I've measured N20 flux from soil at multiple timepoints in the day (not equally spaced). I'm trying to calculate the total N20 flux from soil for a subset of days by finding the area under the curve for the given day. I know how to do this when using only measures from the given day, however, I'd like to include the last measure of the previous day and the first measure of the following day to improve the estimation of the curve.
Here's an example to give a more concrete idea:
library(MESS)
library(lubridate)
library(dplyr)
Generate Reproducible Example
datetime <- seq(ymd_hm('2015-04-07 11:20'),ymd('2015-04-13'), by = 'hours')
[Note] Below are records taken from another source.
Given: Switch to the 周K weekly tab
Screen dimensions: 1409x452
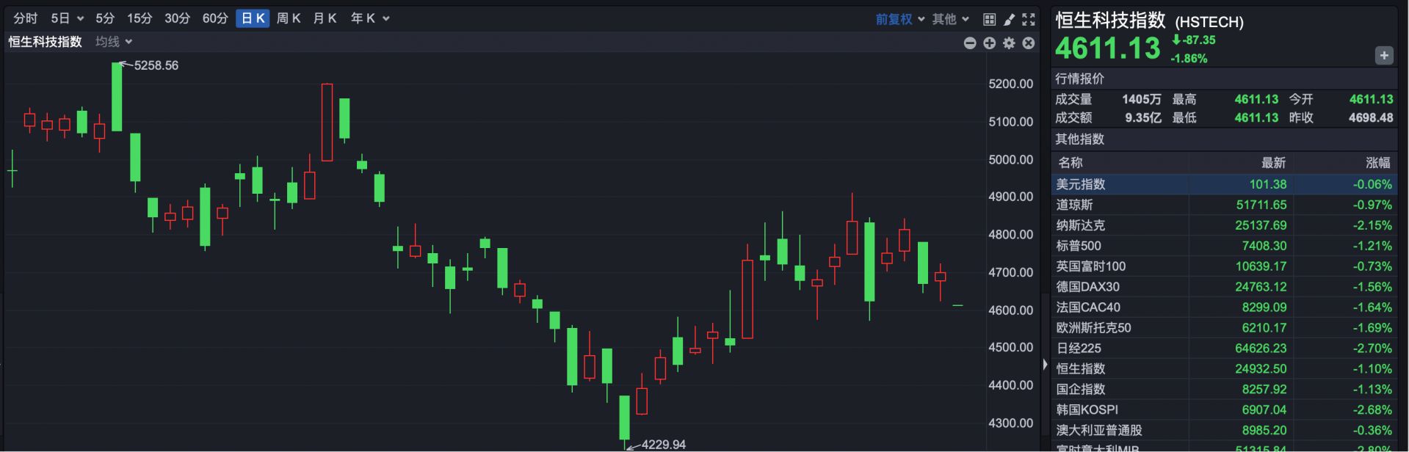Looking at the screenshot, I should [x=289, y=18].
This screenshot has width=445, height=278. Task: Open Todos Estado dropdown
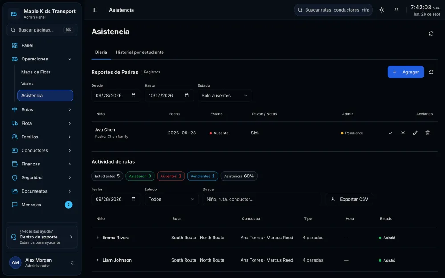[x=171, y=199]
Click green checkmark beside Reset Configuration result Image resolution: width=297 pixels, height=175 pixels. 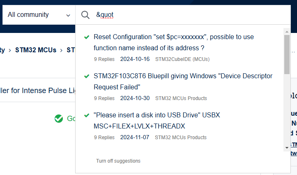(x=87, y=37)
dat <- data.frame(datetime, day = day(datetime), Flux = rnorm(n = length(datetime), mean = 400, sd = 20))
useDate <- data.frame(day = c(7:12), DateGood = c("No", "Yes", "Yes", "No", "Yes", "No"))
dat <- left_join(dat, useDate)
Some days are "bad" (too many missing measures) and some are "Good" (usable). The goal is to filter all measurements (rows) that occurred on a "Good" day as well as the last measurement from the day before and the first measurement on the next day.
out <- dat %>%
mutate(lagDateGood = lag(DateGood),
leadDateGood = lead(DateGood)) %>%
filter(lagDateGood != "No" | leadDateGood != "No")
Now I need to calculate the area under the curve - this is not correct
out2 <- out %>%
group_by(day) %>%
mutate(hourOfday = hour(datetime) + minute(datetime)/60) %>%
summarize(auc = auc(x = hourOfday, y = Flux, from = 0, to = 24, type = "spline"))
The trouble is that I don't include the measurements on end of previous day and start of following day when calculating AUC. Also, I get an estimate of flux for day 10, which is a "bad" day.
I think the crux of my question has to do with groups. Some measurements need to be in multiple groups (for example the last measurement on day 8 would be used in estimating AUC for day 8 and day 9). Do you have suggestions for how I could form new groups? Or might there be a completely different way to achieve the goal?